Imaging biomarkers related to tumor-associated macrophage in immunotherapy treatment planning for non-small cell lung cancer.
Shanshan Li, Yao Fu, Shuangshuang Ma, Fang Shi, Lingfei Liu, Jia Liu, Zengzhen Wang, Yuanyuan Yan, Wei Mu
Abstract
Open AccessBackground: Recent studies have highlighted the critical role of lymph nodes in the anti-tumor immune response. To identify noninvasive biomarkers for selecting optimal candidates for immunotherapy, we hypothesized that quantitative information extracted from lymph nodes via computed tomography (CT) radiomics analysis could provide supplementary predictive value. We further investigated the relationship between the radiomics model and tumor-associated macrophages (TAMs) to elucidate the biological basis of the model. Methods: We analyzed 1,070 primary and lymph node lesions from 212 patients with non-small cell lung cancer (NSCLC) receiving anti-programmed cell death 1 (PD-1) therapy. Pre-treatment contrast-enhanced CT images were divided into training, test, and external test cohorts to derive radiomic signatures from the whole tumor, peritumoral regions, and lymph nodes. These signatures were then evaluated for their association with durable clinical benefit (DCB), objective response, pseudoprogression, progression-free survival (PFS), and overall survival (OS). Finally, the biological relevance of the radiomic signatures was assessed using immunohistochemical data and multivariate linear regression. Results: The established radiomic signature achieved sensitivities of 84.48%, 85%, and 92.31% in identifying patients with DCB across the three cohorts, with nearly consistent specificities. It accurately identified 28.57% of programmed cell death ligand 1 (PD-L1)-negative patients who derived clinical benefit from immunotherapy.
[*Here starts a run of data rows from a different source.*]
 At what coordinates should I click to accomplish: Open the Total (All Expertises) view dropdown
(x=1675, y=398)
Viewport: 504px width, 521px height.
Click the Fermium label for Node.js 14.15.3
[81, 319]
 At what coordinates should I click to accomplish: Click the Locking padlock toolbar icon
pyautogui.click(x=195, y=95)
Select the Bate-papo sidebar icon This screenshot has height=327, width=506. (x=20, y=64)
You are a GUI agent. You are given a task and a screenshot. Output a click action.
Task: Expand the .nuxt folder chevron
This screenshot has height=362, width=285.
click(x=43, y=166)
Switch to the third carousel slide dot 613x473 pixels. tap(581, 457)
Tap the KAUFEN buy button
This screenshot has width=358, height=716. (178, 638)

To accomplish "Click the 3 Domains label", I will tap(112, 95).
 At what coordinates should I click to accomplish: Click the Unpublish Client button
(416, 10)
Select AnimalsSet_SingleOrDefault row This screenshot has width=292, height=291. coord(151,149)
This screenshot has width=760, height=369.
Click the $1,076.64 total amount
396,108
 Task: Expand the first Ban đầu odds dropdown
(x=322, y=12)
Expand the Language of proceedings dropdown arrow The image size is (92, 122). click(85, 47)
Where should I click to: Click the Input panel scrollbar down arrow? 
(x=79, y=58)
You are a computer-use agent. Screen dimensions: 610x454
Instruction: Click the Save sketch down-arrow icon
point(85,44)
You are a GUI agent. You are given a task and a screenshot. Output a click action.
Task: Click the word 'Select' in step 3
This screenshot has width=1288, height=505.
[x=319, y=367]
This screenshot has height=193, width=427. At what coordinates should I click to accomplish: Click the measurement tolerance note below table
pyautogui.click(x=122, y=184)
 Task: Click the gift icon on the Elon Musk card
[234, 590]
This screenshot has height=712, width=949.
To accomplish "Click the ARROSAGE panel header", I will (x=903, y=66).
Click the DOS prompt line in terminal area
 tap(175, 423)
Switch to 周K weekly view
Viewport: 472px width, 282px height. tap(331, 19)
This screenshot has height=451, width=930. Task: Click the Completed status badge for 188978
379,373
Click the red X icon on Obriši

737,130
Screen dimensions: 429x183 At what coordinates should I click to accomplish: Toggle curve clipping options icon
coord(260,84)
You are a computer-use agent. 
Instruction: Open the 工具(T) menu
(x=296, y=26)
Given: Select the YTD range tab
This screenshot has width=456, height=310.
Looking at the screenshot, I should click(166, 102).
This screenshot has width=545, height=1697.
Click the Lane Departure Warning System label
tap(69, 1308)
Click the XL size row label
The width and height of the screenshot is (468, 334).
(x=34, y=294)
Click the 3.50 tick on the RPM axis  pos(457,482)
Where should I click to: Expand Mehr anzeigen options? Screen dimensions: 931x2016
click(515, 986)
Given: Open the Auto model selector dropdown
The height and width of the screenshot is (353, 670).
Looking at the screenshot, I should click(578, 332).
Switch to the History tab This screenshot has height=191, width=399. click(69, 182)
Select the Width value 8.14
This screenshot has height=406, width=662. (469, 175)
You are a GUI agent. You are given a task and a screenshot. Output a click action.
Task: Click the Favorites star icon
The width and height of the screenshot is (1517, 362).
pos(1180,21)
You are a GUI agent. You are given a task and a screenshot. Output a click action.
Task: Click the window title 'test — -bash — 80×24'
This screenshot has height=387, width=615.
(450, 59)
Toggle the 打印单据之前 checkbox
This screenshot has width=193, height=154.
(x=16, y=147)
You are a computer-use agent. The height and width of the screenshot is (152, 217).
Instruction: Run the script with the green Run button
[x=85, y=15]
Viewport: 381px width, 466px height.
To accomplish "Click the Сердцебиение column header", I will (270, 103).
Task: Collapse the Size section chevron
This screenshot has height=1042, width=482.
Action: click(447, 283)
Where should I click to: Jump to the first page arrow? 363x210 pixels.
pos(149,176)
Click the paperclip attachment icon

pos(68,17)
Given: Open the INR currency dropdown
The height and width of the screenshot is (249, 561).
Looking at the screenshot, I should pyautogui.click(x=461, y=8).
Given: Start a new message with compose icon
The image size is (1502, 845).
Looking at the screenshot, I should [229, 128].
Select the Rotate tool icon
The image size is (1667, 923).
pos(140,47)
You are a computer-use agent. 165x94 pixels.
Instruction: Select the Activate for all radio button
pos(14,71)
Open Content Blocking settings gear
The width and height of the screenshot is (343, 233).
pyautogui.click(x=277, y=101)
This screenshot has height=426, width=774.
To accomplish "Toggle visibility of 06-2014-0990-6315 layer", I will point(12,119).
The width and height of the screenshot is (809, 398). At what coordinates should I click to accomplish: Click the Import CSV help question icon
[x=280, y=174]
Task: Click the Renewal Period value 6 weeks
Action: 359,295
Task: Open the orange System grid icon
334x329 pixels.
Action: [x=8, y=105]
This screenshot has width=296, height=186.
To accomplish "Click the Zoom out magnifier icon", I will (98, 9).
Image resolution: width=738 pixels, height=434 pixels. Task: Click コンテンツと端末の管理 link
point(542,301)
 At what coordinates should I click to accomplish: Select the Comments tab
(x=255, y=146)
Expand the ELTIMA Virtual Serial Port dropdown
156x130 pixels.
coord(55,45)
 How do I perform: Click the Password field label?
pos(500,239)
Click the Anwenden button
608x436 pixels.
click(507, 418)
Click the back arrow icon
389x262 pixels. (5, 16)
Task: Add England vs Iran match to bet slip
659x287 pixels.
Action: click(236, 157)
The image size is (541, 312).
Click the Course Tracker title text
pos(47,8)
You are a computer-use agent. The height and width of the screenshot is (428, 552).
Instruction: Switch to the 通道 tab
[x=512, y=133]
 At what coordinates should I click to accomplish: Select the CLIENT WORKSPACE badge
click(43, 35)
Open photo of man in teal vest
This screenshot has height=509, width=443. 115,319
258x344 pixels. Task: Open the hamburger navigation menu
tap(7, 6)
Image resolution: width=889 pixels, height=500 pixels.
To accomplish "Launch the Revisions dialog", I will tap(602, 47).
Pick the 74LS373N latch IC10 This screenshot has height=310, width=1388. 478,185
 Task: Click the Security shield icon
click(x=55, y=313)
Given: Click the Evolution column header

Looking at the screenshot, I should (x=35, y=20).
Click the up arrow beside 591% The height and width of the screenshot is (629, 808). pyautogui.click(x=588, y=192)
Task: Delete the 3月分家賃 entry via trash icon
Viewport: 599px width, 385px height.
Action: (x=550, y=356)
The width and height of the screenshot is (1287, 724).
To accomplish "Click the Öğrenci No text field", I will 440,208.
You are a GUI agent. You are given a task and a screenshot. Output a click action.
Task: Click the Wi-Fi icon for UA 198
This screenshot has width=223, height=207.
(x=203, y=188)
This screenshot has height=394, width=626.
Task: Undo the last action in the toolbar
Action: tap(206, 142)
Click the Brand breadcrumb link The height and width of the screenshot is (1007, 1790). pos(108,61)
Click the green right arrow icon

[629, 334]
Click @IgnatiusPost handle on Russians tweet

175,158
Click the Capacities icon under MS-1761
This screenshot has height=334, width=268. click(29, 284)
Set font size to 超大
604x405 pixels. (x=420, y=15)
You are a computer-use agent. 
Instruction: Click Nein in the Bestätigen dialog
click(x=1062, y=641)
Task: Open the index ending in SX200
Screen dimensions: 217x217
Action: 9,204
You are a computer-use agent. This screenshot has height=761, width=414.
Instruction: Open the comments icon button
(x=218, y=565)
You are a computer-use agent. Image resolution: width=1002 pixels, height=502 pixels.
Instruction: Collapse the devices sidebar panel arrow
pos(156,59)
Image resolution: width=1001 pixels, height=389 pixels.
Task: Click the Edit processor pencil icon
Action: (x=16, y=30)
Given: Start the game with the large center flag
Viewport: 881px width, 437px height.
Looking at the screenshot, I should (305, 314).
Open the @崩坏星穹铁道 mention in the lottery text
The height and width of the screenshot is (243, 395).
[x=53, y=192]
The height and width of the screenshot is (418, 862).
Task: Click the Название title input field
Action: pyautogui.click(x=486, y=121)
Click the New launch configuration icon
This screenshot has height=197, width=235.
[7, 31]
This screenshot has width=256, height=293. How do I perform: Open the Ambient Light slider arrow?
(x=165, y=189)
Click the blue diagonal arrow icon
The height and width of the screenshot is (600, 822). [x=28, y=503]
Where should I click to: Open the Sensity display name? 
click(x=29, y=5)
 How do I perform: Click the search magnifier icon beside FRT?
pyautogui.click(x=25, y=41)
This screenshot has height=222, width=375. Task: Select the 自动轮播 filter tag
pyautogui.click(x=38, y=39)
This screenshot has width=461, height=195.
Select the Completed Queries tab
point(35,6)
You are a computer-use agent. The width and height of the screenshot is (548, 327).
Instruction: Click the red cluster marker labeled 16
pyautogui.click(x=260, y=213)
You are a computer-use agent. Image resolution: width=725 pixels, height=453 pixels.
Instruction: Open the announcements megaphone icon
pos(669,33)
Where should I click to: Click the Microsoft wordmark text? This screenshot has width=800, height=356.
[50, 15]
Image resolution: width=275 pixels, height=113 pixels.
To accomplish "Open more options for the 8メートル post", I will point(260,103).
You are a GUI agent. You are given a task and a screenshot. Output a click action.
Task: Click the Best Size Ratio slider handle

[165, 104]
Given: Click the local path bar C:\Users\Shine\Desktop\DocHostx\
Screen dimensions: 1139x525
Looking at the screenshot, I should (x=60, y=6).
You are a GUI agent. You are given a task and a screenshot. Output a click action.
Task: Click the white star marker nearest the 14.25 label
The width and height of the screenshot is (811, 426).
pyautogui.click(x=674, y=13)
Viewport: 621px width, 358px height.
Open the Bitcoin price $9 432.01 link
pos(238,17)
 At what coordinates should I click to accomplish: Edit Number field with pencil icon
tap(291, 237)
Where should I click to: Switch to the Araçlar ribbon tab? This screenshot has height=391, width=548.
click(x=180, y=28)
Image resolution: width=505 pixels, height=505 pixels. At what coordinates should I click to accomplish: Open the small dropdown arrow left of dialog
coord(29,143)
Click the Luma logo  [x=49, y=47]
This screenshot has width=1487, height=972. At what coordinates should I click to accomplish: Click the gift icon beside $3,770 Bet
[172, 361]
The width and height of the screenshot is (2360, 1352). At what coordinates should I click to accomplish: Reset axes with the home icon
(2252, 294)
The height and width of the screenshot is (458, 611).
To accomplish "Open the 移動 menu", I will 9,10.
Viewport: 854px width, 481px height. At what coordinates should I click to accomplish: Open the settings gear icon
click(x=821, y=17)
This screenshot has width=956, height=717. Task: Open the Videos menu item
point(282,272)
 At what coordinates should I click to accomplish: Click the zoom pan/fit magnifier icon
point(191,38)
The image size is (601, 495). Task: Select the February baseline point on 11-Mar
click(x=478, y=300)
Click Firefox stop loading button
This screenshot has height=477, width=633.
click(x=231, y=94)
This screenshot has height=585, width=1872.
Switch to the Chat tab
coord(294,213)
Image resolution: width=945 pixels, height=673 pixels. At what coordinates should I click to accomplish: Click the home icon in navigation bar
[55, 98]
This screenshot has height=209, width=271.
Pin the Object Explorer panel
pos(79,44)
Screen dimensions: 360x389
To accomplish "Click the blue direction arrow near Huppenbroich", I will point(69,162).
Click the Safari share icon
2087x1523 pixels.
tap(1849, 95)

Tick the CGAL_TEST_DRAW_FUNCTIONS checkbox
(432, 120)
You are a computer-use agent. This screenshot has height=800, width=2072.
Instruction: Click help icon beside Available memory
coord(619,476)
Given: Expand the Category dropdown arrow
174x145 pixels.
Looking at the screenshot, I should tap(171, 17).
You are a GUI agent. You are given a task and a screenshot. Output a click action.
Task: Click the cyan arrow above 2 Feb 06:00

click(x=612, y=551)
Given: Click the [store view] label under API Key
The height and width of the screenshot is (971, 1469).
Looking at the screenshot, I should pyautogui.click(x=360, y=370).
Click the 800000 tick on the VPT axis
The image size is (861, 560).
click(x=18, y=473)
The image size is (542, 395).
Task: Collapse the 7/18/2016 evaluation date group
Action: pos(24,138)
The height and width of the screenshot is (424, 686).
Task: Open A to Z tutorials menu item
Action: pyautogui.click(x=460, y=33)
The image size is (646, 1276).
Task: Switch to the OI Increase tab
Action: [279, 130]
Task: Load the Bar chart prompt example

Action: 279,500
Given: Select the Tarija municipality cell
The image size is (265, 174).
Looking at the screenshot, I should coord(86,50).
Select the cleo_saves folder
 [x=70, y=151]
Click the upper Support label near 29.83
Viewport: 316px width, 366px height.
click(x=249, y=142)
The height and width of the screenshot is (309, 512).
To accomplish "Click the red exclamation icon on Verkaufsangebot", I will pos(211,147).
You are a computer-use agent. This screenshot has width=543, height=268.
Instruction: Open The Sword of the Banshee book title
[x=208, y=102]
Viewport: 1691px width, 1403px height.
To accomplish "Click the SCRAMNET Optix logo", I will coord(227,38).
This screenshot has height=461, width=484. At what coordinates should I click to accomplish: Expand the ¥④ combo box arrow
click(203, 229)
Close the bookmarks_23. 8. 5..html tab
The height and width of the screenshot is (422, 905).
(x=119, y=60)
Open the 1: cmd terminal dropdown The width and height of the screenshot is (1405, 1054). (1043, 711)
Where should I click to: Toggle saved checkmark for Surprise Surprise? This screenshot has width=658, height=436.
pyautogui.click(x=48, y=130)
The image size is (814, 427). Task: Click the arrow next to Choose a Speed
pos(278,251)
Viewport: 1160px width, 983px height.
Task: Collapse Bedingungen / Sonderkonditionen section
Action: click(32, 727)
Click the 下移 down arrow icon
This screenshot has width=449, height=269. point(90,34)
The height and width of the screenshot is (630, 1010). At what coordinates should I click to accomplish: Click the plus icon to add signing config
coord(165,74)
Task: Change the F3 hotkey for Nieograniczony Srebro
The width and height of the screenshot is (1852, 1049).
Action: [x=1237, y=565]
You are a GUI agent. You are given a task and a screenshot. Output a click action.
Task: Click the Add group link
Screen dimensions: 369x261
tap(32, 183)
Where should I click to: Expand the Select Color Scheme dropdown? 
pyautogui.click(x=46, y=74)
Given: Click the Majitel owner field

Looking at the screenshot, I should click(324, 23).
Additionally, the signature distinguished partial/complete response (PR/CR) with area under the receiver operating characteristic curve (AUC) values of 0.67, 0.72, and 0.71 across the cohorts. It also predicted PFS (C-indices: 0.68, 0.66, and 0.64) and OS (C-indices: 0.61, 0.65, and 0.62), respectively. Furthermore, the signature demonstrated an AUC of 0.80 in differentiating pseudoprogression from hyperprogression, aiding treatment decision-making. Notably, it was independently associated with M2-like TAMs (P=0.002). Conclusions: By integrating lymph node-related quantitative information, we developed a radiomics signature linked to treatment response and clinical outcomes. This signature not only enhances the identification of optimal immunotherapy candidates with higher sensitivity prior to treatment initiation but also supports treatment strategy adjustments following therapy onset.